A follow-up PET study of subsets of the same two groups was conducted while subjects imagined they were reading aloud (Ingham et al., 2000). Stuttering subjects were instructed to imagine they were stuttering in the solo condition and fluent in the choral condition. The patterns of activity that had occurred when each group read aloud were similar to those observed when speakers merely imagined they were reading. As such studies continue, a much better understanding of the brain-behavior substrates of stuttered and stutter-free or normal speech may be achieved.

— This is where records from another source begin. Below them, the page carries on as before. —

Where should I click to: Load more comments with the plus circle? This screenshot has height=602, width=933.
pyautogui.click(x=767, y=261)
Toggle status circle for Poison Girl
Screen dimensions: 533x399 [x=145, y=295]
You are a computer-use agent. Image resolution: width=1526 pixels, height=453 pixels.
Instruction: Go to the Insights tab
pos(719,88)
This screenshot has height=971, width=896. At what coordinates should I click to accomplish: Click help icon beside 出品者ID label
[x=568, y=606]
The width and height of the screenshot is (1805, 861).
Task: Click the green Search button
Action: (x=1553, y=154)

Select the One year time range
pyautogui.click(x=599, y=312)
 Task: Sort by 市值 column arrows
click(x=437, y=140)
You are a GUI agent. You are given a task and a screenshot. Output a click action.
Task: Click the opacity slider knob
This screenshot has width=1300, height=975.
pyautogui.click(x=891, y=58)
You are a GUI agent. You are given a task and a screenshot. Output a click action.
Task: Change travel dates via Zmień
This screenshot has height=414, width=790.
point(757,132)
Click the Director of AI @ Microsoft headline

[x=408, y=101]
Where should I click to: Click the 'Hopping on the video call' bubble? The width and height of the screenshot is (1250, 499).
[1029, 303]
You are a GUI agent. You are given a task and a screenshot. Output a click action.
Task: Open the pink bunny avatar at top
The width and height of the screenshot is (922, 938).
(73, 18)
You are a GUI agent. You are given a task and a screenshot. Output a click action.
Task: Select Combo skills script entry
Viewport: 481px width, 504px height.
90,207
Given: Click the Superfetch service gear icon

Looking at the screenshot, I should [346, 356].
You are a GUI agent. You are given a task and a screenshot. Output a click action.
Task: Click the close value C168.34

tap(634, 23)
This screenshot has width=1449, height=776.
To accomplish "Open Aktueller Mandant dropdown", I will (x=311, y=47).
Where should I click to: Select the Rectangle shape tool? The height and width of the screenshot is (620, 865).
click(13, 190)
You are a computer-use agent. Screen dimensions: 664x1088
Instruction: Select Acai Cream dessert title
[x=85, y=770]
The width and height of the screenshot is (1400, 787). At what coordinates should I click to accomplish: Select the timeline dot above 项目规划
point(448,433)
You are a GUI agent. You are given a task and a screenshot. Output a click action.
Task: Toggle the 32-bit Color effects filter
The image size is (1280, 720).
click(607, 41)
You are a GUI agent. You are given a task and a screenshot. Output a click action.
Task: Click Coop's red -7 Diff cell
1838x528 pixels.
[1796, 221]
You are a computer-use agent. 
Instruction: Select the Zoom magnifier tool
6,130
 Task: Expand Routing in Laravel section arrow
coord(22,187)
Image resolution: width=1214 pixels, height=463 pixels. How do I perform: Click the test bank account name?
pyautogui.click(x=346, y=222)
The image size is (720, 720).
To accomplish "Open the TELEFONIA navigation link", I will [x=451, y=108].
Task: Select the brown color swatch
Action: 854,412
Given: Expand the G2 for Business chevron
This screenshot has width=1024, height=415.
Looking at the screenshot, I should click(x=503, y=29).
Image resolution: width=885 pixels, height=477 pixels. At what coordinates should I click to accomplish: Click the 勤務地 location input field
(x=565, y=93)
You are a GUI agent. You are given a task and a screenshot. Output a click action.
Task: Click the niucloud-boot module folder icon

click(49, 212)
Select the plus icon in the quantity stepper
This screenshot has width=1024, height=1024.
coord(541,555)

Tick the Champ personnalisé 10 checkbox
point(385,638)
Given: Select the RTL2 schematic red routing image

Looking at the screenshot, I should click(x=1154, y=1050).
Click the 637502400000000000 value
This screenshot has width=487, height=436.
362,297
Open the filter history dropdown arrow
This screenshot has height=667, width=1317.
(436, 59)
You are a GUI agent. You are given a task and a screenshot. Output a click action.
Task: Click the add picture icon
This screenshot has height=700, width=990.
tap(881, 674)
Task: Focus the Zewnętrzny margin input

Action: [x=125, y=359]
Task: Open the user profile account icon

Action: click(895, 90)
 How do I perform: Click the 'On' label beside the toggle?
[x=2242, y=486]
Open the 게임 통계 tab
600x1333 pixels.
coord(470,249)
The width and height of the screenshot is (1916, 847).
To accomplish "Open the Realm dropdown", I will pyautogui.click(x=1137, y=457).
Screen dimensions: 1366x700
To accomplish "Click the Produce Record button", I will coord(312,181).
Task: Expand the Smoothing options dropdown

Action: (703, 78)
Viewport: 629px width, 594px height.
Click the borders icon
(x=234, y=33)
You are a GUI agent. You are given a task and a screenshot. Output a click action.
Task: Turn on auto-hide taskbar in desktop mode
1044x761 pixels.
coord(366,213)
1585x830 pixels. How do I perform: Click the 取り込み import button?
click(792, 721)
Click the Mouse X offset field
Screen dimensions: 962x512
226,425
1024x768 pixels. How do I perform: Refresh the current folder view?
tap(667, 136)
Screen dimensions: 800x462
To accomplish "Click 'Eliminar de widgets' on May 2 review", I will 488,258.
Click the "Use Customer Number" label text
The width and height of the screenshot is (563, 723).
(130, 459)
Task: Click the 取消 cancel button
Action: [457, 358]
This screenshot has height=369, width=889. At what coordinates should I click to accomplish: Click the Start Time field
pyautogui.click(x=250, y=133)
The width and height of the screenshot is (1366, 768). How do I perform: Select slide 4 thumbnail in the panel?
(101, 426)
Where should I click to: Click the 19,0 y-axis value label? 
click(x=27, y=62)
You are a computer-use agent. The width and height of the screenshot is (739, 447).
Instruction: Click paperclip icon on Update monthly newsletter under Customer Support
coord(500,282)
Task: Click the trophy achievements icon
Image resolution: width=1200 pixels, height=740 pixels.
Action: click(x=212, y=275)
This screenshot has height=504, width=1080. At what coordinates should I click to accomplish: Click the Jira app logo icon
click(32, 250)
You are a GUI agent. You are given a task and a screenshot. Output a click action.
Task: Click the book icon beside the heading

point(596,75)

Adults who have been stuttering most of their lives often develop various situational fears, social anxieties, lowered expectations, diminished self-esteem, and an array of escape and avoidance behaviors. Prior to initiating treatment, clinicians should obtain a thorough history of an adult's stuttering and prior treatment, including major current concerns, treatment expectations, and goals, and should assess attitudes, affective reactions and behaviors, and self-concepts that may require treatment. Analyses of samples recorded in various speaking situations document the type, frequency, duration, and overall severity of stuttering. Such information allows clinicians to select appropriate treatment strategies, track progress, and determine when treatment objectives have been achieved. Current treatment strategies focus either on modifying adults' affective, cognitive, and behavioral reactions to stuttering (e.g., Prins, 1993; Manning, 1996) or on learning speech production techniques (i.e., fluency training) to reduce or eliminate stuttering (e.g., Neilson and Andrews, 1993; Onslow, 1996). Most clinicians apparently prefer a combined strategy to manage the constellation of speech, affective, and cognitive symptoms commonly presented by adults who stutter. No well-controlled clinical trials of stuttering treatments have been reported, but some relapse in treatment gains is common. It is generally agreed, therefore, that complete, permanent recovery from chronic stuttering is rare when stuttering persists into adult life, regardless of the treatment employed. Consequently, local self-help groups of the National Stuttering Association, which promote sharing of experience, information, and support among members, have become an increasingly important component to successful, long-term management of stuttering in adults in the United States.